Red Robin's Wings: Do They "Work"?

In spite of artist Brett Booth taking some heat over his redesigns of Wonder Girl and Superboy, the Red Robin design he used on this week's Teen Titans #1 was met with broad approval from comics fans on the Internet.

But what would Bruce Wayne think?

Thanks to our friends over at Cracked, I stumbled across an Elseworlds one-shot called Batman: Knight Gallery, which was meant to be the personal sketch diary of Batman, trying to come up with new costume concepts for himself and Robin. What Cracked had on their site was pretty hilarious, but Batman's repeated emphasis that Robin having a "winged" look to his cape was impractical and silly (as opposed to his own bat-wing cape) caught my eye in light of the new DC Universe and Red Robin's redesign.
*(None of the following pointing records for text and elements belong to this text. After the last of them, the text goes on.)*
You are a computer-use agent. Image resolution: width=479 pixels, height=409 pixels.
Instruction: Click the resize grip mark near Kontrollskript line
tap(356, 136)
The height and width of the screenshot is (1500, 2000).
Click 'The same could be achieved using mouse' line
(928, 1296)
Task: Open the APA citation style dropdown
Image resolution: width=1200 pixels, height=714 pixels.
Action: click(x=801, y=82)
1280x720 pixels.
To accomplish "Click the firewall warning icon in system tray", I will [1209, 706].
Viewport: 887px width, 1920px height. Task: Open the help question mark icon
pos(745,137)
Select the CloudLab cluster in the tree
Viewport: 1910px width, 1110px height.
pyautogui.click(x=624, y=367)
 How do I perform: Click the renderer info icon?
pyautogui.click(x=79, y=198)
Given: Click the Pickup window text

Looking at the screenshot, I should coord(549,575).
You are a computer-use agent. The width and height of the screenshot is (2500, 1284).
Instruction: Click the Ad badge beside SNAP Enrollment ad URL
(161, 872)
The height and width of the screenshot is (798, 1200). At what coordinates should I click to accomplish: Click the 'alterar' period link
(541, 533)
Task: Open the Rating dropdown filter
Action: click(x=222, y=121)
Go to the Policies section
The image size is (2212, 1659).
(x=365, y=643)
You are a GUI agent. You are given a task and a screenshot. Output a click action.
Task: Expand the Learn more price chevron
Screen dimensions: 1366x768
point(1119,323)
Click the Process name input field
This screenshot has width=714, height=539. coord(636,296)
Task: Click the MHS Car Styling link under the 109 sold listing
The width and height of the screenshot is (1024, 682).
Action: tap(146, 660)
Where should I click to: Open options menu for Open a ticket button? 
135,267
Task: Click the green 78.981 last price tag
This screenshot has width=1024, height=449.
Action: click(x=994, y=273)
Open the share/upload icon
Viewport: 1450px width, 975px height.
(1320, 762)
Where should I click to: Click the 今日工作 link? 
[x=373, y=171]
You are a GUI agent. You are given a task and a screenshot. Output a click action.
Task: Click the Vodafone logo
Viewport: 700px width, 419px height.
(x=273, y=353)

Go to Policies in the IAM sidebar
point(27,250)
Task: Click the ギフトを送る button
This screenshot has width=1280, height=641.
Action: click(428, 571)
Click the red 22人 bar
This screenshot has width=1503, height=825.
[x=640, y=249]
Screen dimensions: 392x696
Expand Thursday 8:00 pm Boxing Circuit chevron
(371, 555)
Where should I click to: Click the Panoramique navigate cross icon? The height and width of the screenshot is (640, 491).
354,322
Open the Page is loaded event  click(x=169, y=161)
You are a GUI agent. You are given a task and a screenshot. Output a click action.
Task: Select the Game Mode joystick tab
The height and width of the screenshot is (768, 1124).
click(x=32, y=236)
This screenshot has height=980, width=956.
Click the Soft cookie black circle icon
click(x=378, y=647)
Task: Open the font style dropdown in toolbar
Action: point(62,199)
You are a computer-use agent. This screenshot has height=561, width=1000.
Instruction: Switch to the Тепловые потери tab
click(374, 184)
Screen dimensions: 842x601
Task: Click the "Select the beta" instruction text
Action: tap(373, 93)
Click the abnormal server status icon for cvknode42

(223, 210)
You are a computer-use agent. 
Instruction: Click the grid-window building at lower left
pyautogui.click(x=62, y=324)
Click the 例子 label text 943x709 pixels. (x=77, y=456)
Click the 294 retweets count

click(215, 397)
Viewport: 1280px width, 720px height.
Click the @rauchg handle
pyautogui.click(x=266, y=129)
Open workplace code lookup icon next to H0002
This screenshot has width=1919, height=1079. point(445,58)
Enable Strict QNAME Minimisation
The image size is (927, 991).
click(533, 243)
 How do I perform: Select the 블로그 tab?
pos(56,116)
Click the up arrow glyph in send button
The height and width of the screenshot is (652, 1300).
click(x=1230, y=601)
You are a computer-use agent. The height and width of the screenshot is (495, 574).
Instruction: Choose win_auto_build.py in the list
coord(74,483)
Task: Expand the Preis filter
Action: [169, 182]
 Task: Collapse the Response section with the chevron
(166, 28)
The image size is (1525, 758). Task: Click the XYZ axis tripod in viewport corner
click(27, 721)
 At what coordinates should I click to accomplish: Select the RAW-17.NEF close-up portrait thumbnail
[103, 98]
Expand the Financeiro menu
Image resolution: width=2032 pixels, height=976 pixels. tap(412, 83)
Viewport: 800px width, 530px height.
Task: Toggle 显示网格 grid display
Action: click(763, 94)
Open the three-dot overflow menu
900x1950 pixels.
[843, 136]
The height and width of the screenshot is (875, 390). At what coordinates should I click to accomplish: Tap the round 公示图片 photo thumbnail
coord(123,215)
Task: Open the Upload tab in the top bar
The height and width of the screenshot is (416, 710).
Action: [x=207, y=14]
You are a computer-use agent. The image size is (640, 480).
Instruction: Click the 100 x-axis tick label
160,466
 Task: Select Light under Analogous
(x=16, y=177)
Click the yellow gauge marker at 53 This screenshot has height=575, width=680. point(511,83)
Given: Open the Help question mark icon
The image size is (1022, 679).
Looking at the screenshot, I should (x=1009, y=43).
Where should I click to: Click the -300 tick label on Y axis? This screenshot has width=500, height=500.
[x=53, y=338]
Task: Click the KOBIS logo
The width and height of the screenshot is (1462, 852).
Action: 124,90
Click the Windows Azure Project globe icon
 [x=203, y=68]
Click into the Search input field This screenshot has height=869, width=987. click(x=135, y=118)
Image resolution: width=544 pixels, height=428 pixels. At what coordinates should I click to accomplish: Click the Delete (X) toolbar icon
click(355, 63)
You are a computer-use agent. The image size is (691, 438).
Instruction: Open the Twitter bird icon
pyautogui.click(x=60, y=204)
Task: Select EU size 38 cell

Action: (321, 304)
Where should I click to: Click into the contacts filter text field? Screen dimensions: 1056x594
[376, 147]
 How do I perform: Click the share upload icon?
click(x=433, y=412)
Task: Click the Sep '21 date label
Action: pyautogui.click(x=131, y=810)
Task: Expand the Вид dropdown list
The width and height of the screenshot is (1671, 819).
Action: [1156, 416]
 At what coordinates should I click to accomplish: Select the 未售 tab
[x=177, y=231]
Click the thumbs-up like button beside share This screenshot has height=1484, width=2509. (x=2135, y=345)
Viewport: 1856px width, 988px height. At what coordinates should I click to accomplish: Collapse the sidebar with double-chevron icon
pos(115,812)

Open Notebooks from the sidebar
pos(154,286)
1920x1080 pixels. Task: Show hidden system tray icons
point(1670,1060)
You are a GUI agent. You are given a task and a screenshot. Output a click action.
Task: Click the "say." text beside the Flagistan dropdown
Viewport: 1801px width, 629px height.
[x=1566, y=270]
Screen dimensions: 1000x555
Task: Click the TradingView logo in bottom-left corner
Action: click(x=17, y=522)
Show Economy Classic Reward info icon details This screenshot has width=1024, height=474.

The wings, of course, are a bit different in the new DC Universe than they were in the Knight Gallery sketches, mostly because they've been depicted as functional; in the first issue (out this week), Tim Drake uses them to glide/fly away from attackers and then to deflect heavy-caliber bullets. That said, Batman's cape has at times been depicted as able to do the same things, in spite of its looking like just cloth.

Brett Booth, the penciller on the series who was responsible for many of the character redesigns (as well as for designing some entirely new characters called for by Scott Lobdell's scripts), was nice enough to comment on the images from Knight Gallery for me and how they do or don't apply to the new Teen Titans (not to be confused with The New Teen Titans, which is an entirely different thing).

"The first image looks more like a birds wing and more feather like than the second. But in reality a human can't flap like a bird can," Booth said. "They don't have the strength to do, the pectoral muscles would need to take up the whole torso. So using them as actual wings is impossible unless you have spider man like strength. Visual wise, well they don't really strike fear into the hearts of men." entirely different thing).

I can see what he means--and also, the way this image is drawn it looks like Robin's cape is attached all the way up and down his arms. That leads to some of those Dollar Bill (from Watchmen) or Booster Gold-type of situations.

Addressing the difference between this image and the one that Tim ultimately landed on in Teen Titans, Booth said, "Feathers are a tough thing, replicating them so they aren't really feminine is tricky, especially on a male character. If they are just for show then you have a bit more freedom but if they are there for a purpose, then they have to reflect that."

"With the large cut outs on the second image, he could really couldn't glide, they are too long and narrow and would just flop around cutting into the surface area so he's just fall. Smaller notches would 'probably' work better (not an expert on gliding wings but know a few things.) I like the second image, but I think a cowl would work even better."

So there you have it, fashionistas! Bruce Wayne may have dismissed this concept out of hand after a few ineffective scribbles in his diary (which I prefer to think he keeps under his bat-pillow at night), but Tim Drake apparently didn't get the memo, and the result is a bird-themed costume that looks more bird-themed and less silly than anything this side of Hawk & Dove.